◆ **Bloque de texto**
☆ ☆ ☆ ☆

LA MODERNIZACIÓN DE ESPAÑA (IV). El gran cambio social de España lo hizo el franquismo (I)

 

 

 

La figura de Francisco Franco y el régimen del 18 de julio no se podrán analizar adecuadamente hasta que no transcurra más tiempo, mucho más tiempo; hasta que no se decanten los prejuicios de nuestra época; hasta que no se reinstale un anhelo de verdad, hoy completamente ausente y sacrificado al discurso político de los ingenieros sociales; hasta que los beneficiarios de una supuesta —las más de las veces— oposición a tal régimen no dejen de justificarse, a sí mismos y a sus sinecuras, precisamente en virtud de tales méritos. Sólo entonces, cuando el tiempo nos aleje de los intereses más inmediatos, podremos echar un vistazo colectivo hacia aquella época con los ojos claros.

 

Y cuando tales cosas acontezcan, ¿qué encontraremos?, ¿cuál será la valoración histórica de la figura de quien fuera Caudillo de España?, ¿cómo se percibirá el conjunto de su obra? En definitiva, ¿qué legado nos dejó a los españoles?

Prescindiendo del hecho de que no podemos presumir el rumbo que tomará la Historia —y haciendo, por tanto, una valoración de los hechos como si la justicia tuviera, en efecto, la última palabra—, la época de Franco habrá de verse como un tiempo en el que sucedieron dos cosas, fundamentalmente: se rectificó, de una parte, el camino de un cierto pesimismo histórico español imputable, al menos, a los anteriores ciento cincuenta años de nuestra historia; y de otro lado, se emprendió el camino de una transformación del propio país como jamás ha visto, y difícilmente verá, nuestra historia colectiva.

☆ ☆ ☆ ☆

◆ **Datos recopilados**
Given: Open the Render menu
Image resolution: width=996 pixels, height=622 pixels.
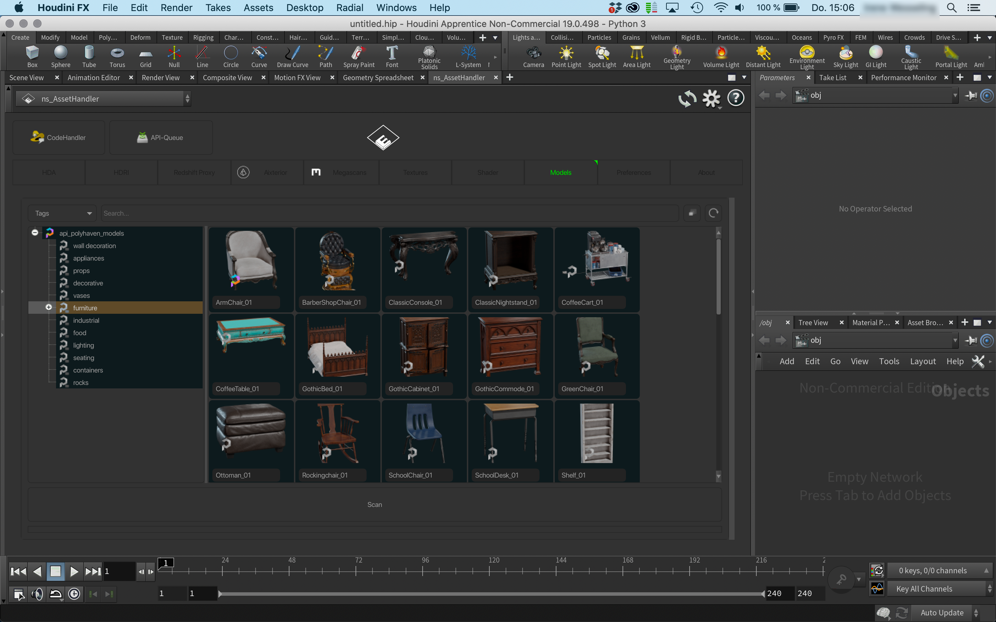Looking at the screenshot, I should pyautogui.click(x=176, y=8).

☆ ☆ ☆ ☆

◆ **Tareas asignadas**
A. Responde a estas preguntas sobre el texto del franquismo:
(i) ¿Qué anhelo afirma que hoy está completamente ausente?
(ii) ¿A cuántos años anteriores de la historia española imputa un cierto pesimismo histórico?
(iii) ¿Con qué título se nombra a Franco en las preguntas del segundo párrafo?
B. Resume el texto del franquismo en dos oraciones.

◆ **Respuestas por tarea**
A.
(i) Un anhelo de verdad.
(ii) A los anteriores ciento cincuenta años.
(iii) Caudillo de España.

B. El texto sostiene que la figura de Francisco Franco y el régimen del 18 de julio solo podrán analizarse adecuadamente cuando transcurra mucho más tiempo y se decanten los prejuicios de la época actual. Afirma que esa época se verá como un tiempo en que se rectificó un cierto pesimismo histórico español y se emprendió una transformación del país como jamás ha visto la historia colectiva.